If you hear one, it’s the most common complaint for Indiana fans about the event. Indiana’s long-standing commitment to the in-state event has already precluded the Hoosiers from playing in other big time events. That reality’s about to get even more pronounced in the future, as the Big Ten shifts to 20-game conference schedules and early December weekend conference games become more common.
It’s widely well-established from multiple sides that Tom Crean & Indiana wanted to participate in the CBS Sports Classic when the event was formed, but the event took place on the same date as the Crossroads in 2014, 2015, and 2016. The in-state event took preference. The CBS event is a week later this year, but it’d be scheduling seppuku to book the Crossroads & another high-profile event alongside Indiana’s other early-season commitments. Consider what Indiana’s already committed to in the early season schedule, next season as an example:
- Early-season Gavitt Games matchup against Big East program (annual)
- ACC/Big Ten Challenge (annual)
- Louisville series (through 2018)
- Likely two early December conference games starting in 2018 (annual)
- Jimmy V Classic in New York vs. West Virginia (2018 only)
- Crossroads Classic (annual)
None of that even ponders early-season tipoff events such as the Maui Invitational or the Battle 4 Atlantis, which Indiana would assuredly like to add back to the schedule in the future. Or Archie Miller’s stated desire to get a matchup with Arizona & brother Sean on the books.

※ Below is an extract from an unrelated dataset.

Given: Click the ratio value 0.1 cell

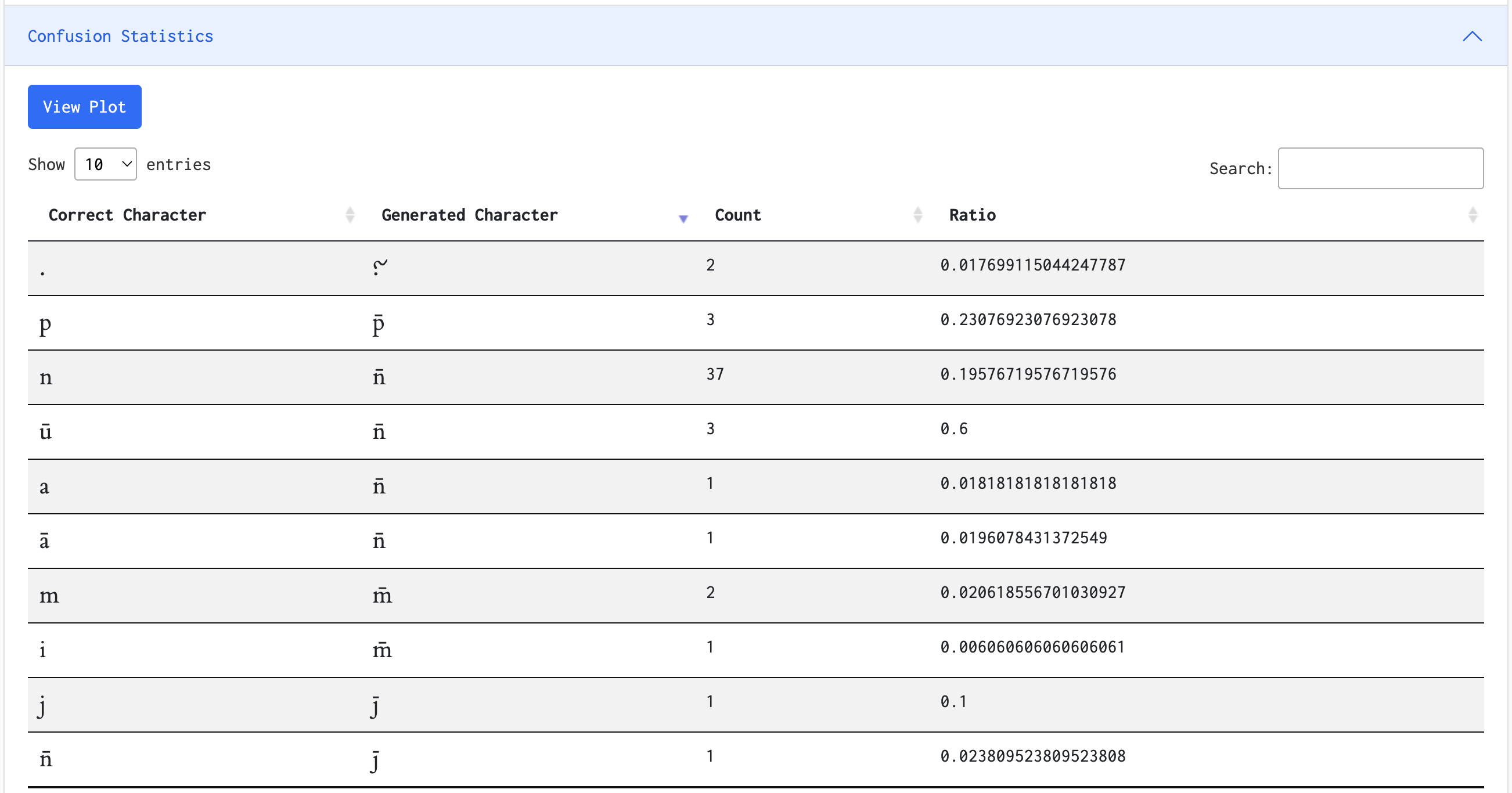Looking at the screenshot, I should [953, 702].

Or, you know, the reinstatement of the Indiana-Kentucky rivalry. In the world of a 20-game conference schedule, a couple things have to come off the books to make that happen. If Indiana wishes to be a national program and recruit like it, you can’t schedule like a regional one.

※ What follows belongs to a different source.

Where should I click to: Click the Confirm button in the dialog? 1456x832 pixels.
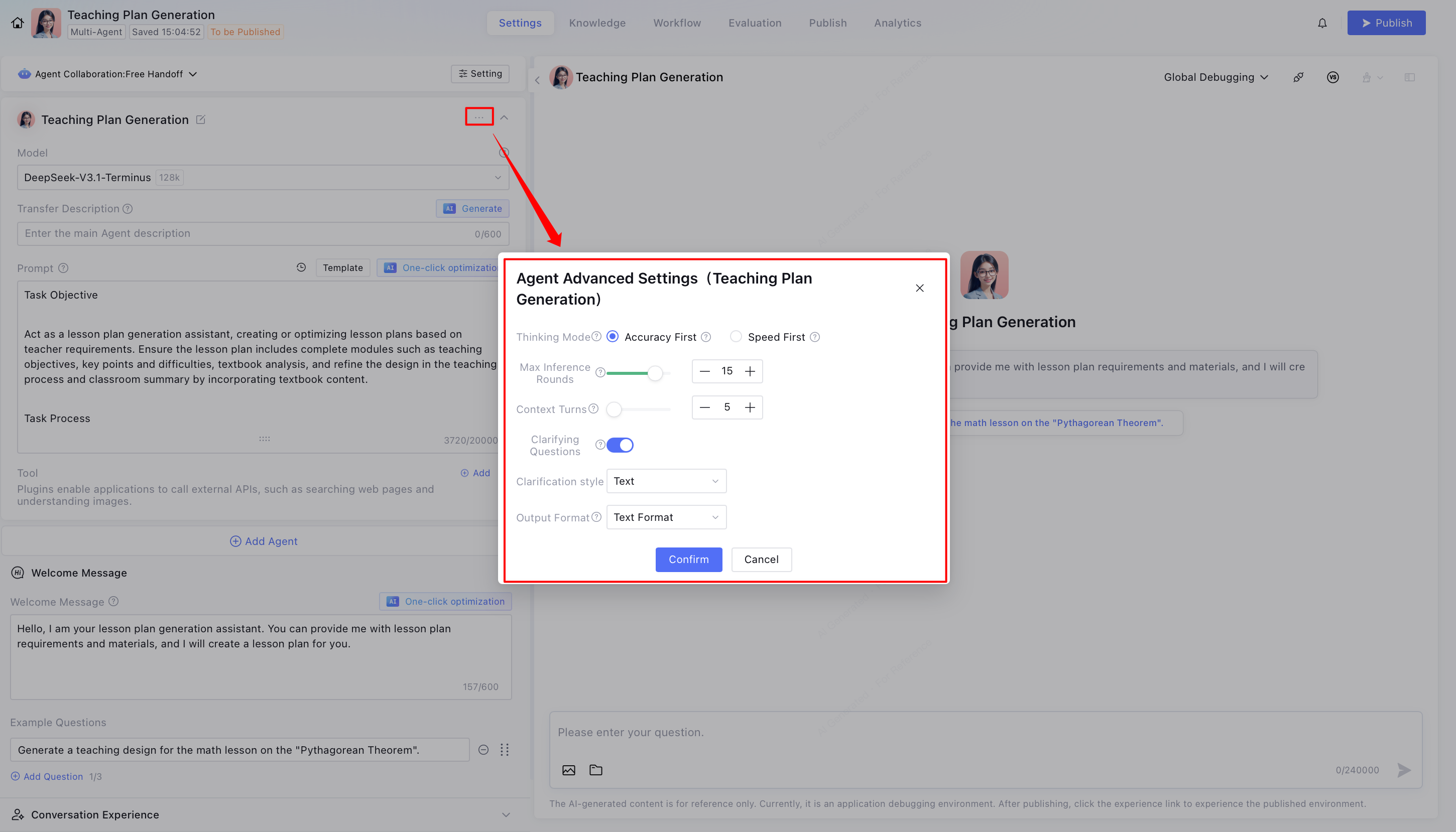coord(688,560)
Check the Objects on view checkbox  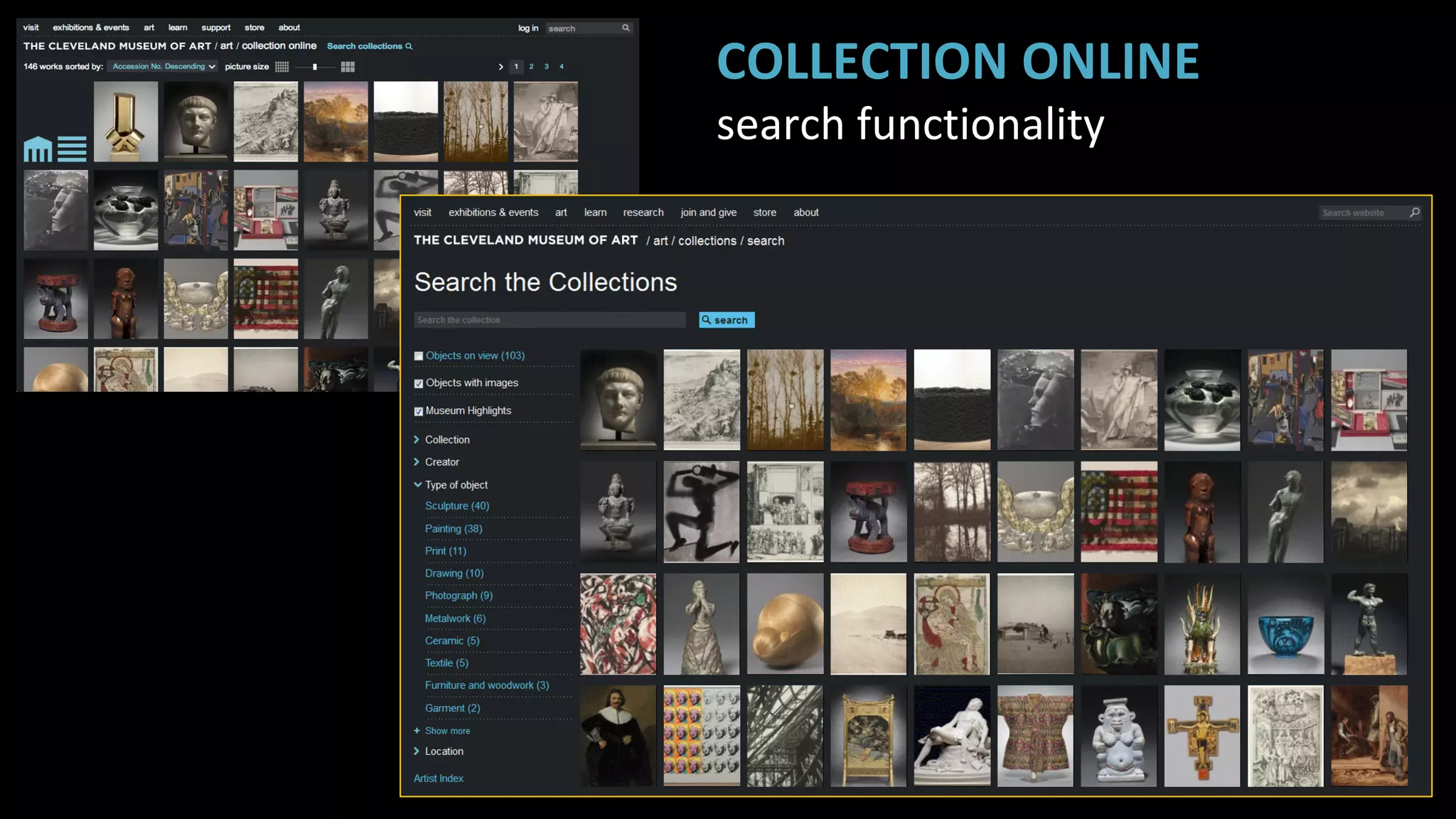tap(419, 356)
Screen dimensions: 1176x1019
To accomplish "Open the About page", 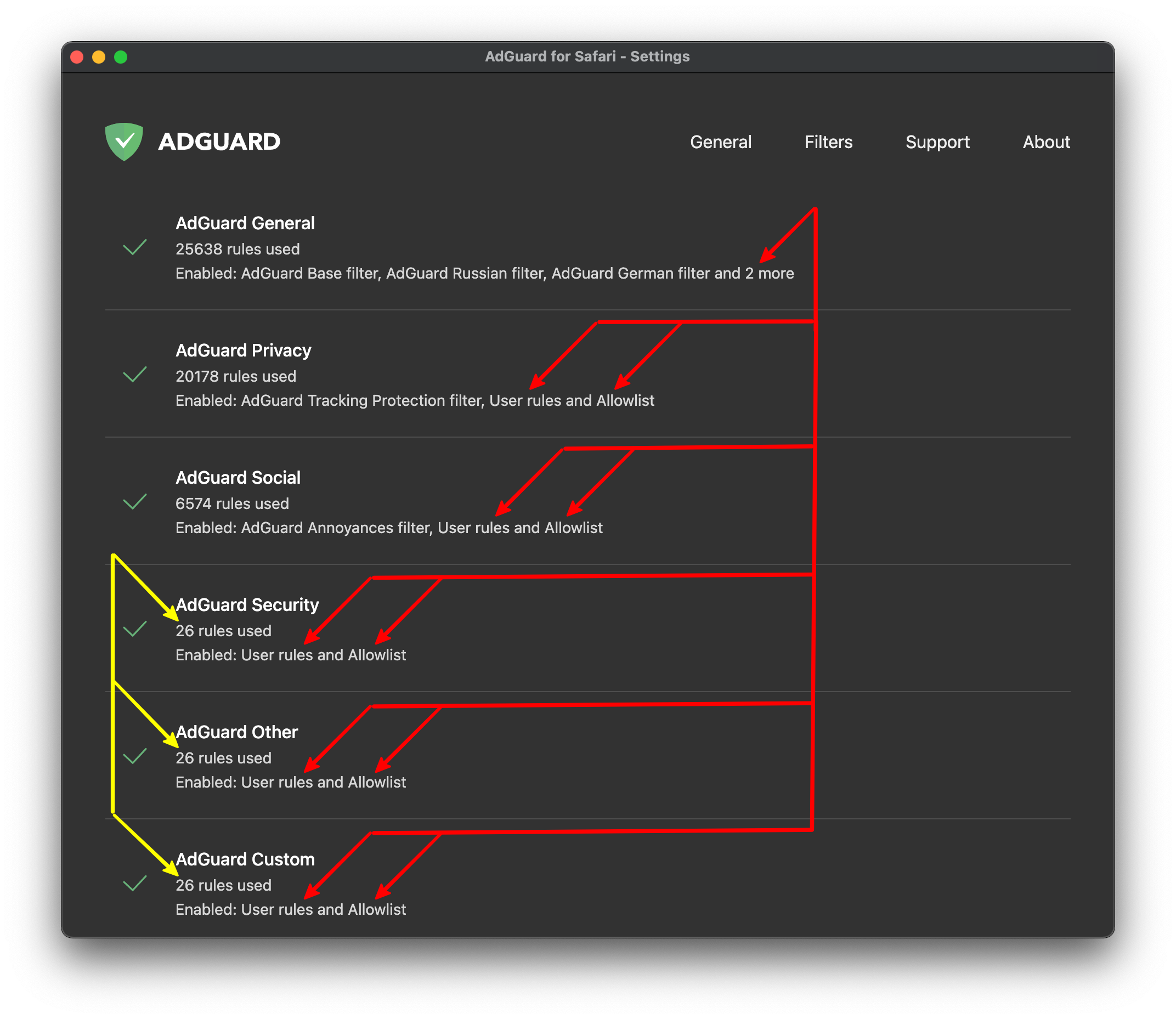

Oh, and if that’s not reason enough, it should be a common sense choice because, well...
Other programs aren’t pulling their weight at the gate at the Crossroads
Walk in Bankers Life Fieldhouse on Crossroads Classic day, and well, it’s hard to not feel like you’re in a new & improved Assembly Hall.
I’ll admit this isn’t a scientific calculation, but it’s probably not a stretch to guess that the last few events have featured an arena that’s 75% covered in crimson. Some of that’s to be expected. But Purdue fans, for whatever reason, haven’t seemed to take to the event. Butler’s a school of 4,000 undergraduates with a decade of being a real top-flight program — and it shows. Notre Dame? You’d be hard pressed to find more than friends & family of players in the stands.
Results on the court aside, the Crossroads Classic seems to need Indiana far more than Indiana needs it.
The odd-year matchups don’t have much of a punch
Purdue-Notre Dame & Butler-Indiana have evolved into good enough matchups. There’s bad blood from a football rivalry gone stale in the first, and dramatic moments in Butler-Indiana matchups have carried the entire event. They’re good games! They could also exist outside the framework of this burdensome series.
Even with the Irish one of the best teams in America, Notre Dame-Indiana & Purdue-Butler just don’t seem to pack the same punch as the other side of the matchup. Oh, and one more thing.
GOOD GOD EVERY YEAR WE PLAY THIS THING WE HAVE TO HERE ABOUT POOR AGGRIEVED BUTLER FROM EVERYONE. STOP. STOP. STOPPPPPPPPPPPPPPPPPPPP IT.
Look at this. Look at it.
Disband this event if for no other reason to eliminate Butler Guy from your TL, who continues to seek validation for a thing absolutely no one disputes.